Given records =>
○ ○ ○ ○ ○

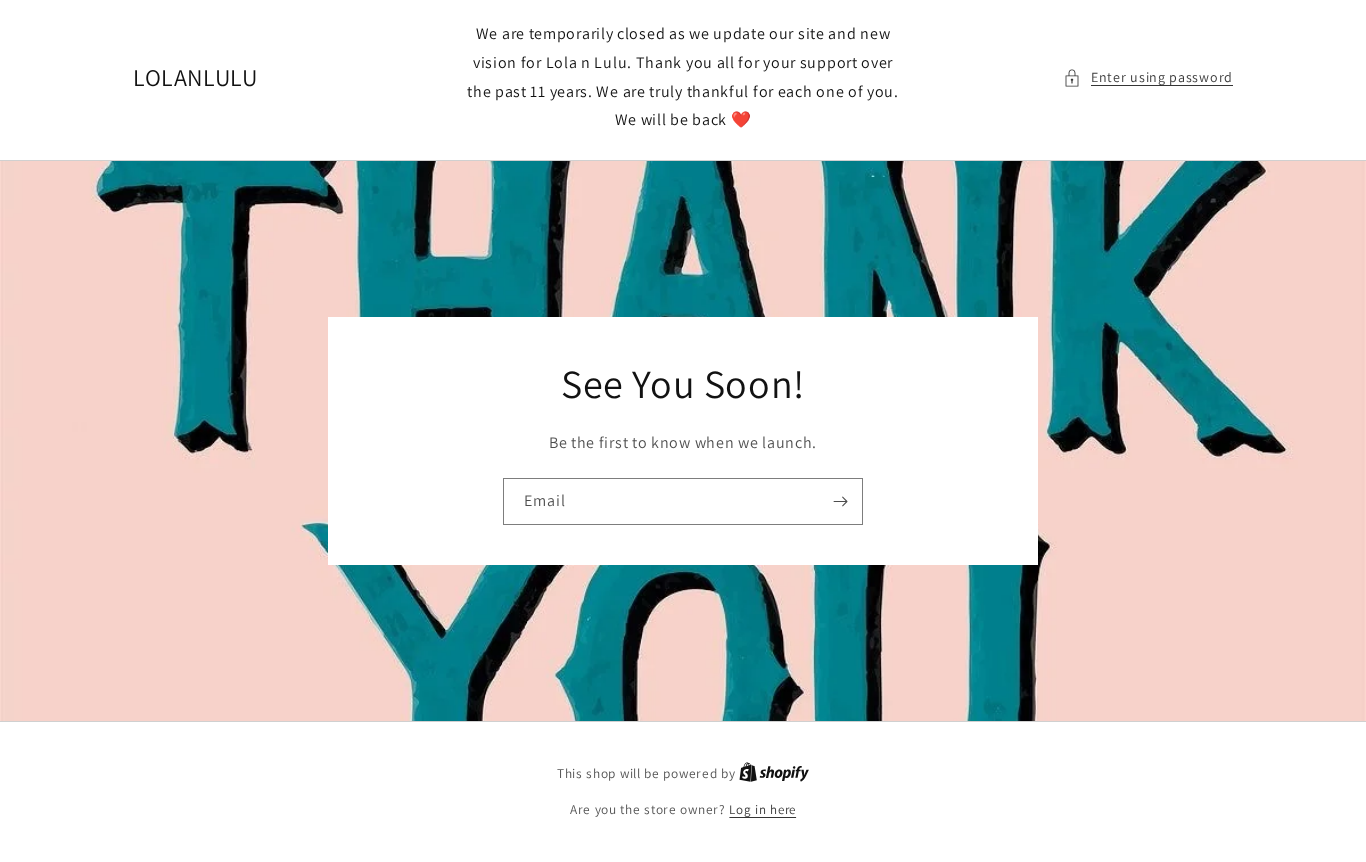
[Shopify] (774, 773)
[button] (1148, 77)
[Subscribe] (840, 501)
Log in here (762, 809)
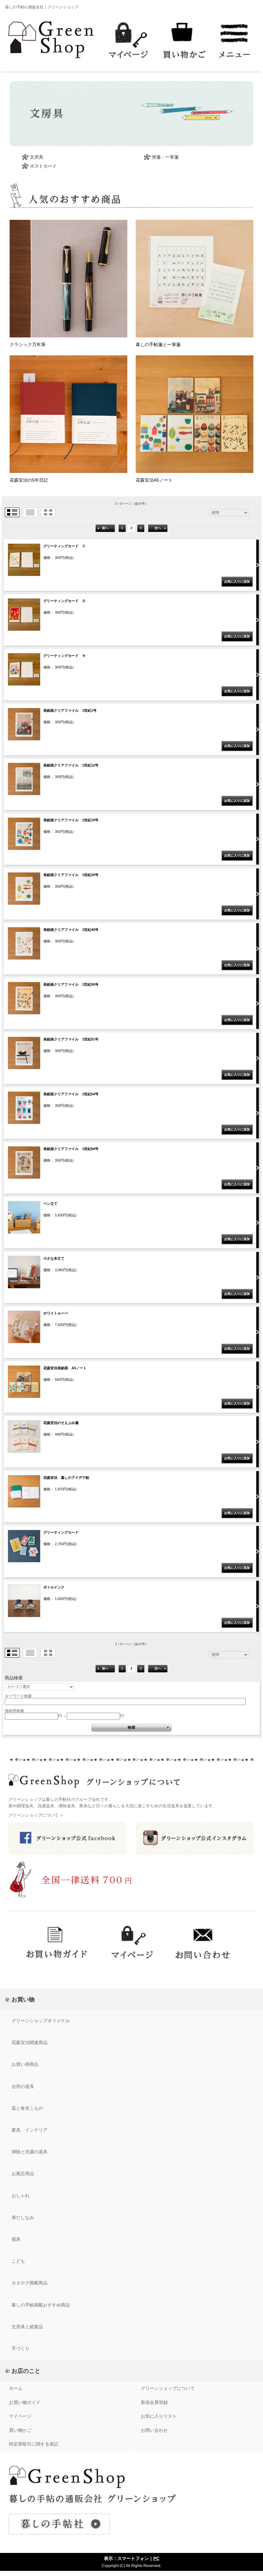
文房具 (36, 157)
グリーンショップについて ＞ (36, 1815)
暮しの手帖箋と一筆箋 (158, 344)
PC (156, 2558)
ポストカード (43, 166)
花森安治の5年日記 (29, 480)
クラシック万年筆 (28, 344)
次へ (158, 528)
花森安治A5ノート (154, 480)
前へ (105, 528)
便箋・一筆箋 (165, 157)
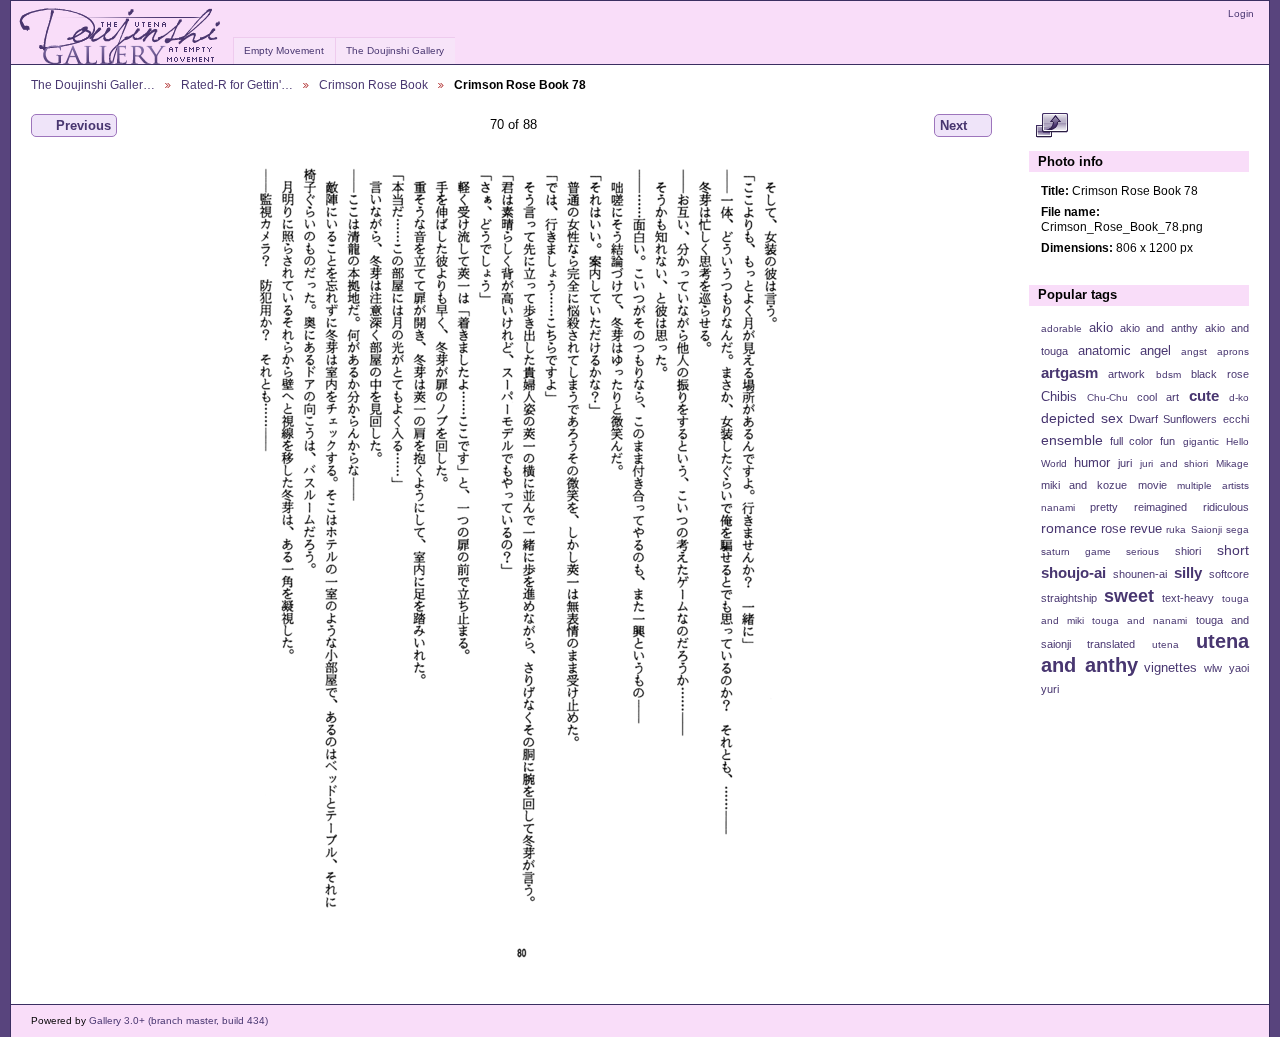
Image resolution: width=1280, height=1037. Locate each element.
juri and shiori (1174, 463)
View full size (1051, 126)
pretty (1104, 507)
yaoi (1239, 668)
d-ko (1239, 397)
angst (1194, 351)
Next (953, 125)
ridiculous (1226, 507)
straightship (1069, 598)
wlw (1213, 668)
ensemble (1072, 440)
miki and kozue (1084, 485)
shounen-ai (1140, 574)
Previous (83, 125)
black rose (1220, 374)
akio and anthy (1158, 328)
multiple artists (1213, 485)
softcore (1229, 574)
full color (1131, 441)
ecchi (1236, 419)
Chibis (1059, 397)
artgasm (1069, 372)
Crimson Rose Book (373, 84)
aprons (1233, 351)
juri (1125, 463)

○ ○ ○ ○ ○

Work request =>
Every line between the start of the listing and the line containing "miki and kozue (1084, 485)", both ends counted, needs to be printed exactly, minus the pictures.

Result of this task =>
[Shopify] (774, 773)
[button] (1148, 77)
[Subscribe] (840, 501)
Log in here (762, 809)
文房具 (36, 157)
グリーンショップについて ＞ (36, 1815)
暮しの手帖箋と一筆箋 (158, 344)
PC (156, 2558)
ポストカード (43, 166)
花森安治の5年日記 (29, 480)
クラシック万年筆 (28, 344)
次へ (158, 528)
花森安治A5ノート (154, 480)
前へ (105, 528)
便箋・一筆箋 (165, 157)
Image resolution: width=1280, height=1037. Locate each element.
juri and shiori (1174, 463)
View full size (1051, 126)
pretty (1104, 507)
yaoi (1239, 668)
d-ko (1239, 397)
angst (1194, 351)
Next (953, 125)
ridiculous (1226, 507)
straightship (1069, 598)
wlw (1213, 668)
ensemble (1072, 440)
miki and kozue (1084, 485)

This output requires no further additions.